Thursday, June 21, 2012

Going Solo, Roald Dahl

Charlie and the Chocolate Factory is the first book I remember thinking of as my favorite. My aunt gave it to me when I was in first grade, and my mom read it to me that year while I had the chicken pox. I had to take those awful oatmeal baths, and she would read to me while I was in the tub to keep me distracted.

For the next few years I devoured all the Dahl I could get my hands on, and his particular blend of quirk and whimsy with just a touch of creepiness was the defining literature of those years of my life. Matilda was my very favorite - I desperately wanted to be able to move things with my mind, and I'd be lying if I said I'd never tried. But the stories in Boy, stories from his own childhood, stayed with me in a different way. These were stories that were true, but not without their own kind of magic. I don't know how I missed Going Solo, his subsequent collection of stories from his young adulthood.

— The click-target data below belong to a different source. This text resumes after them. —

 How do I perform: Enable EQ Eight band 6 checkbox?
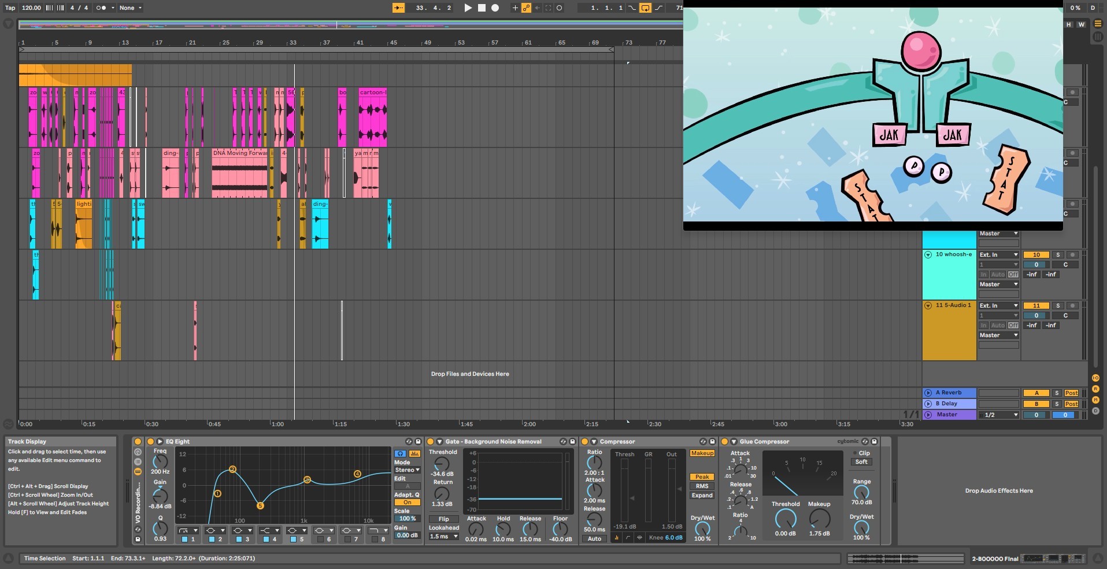tap(320, 540)
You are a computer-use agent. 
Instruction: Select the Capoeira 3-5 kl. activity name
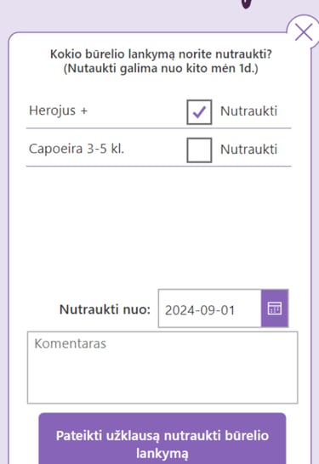(x=77, y=149)
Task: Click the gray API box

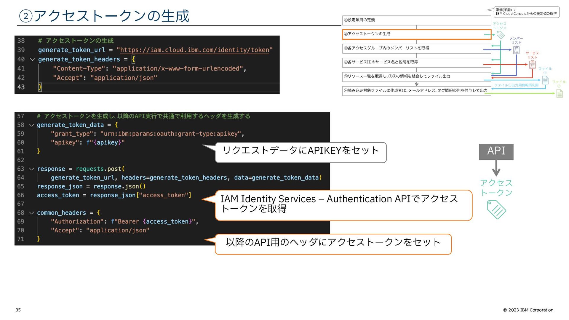Action: coord(496,151)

Starting with his first real job in Africa and continuing through his experiences as a RAF pilot, Going Solo is unmistakably Dahlian. It has the same knack for capturing the bizarre that the childhood stories do, the same sort of mischievous glimmer. But there's a maturity to these stories, and especially once Dahl enters the RAF there is a very real sense of danger. It's the Dahl I remember so fondly, but grown up just enough.

I'm glad I missed this when I was younger - I think I appreciated it more deeply reading it when I did, six months or so into my first real job. Far from home, if not as far from Dahl is in these stories, the sense of trying to find a place in the unknown resonated. It was a quick, easy read - it is, technically, a children's book - with just enough familiar to feel comforting, and just enough new to stay interesting.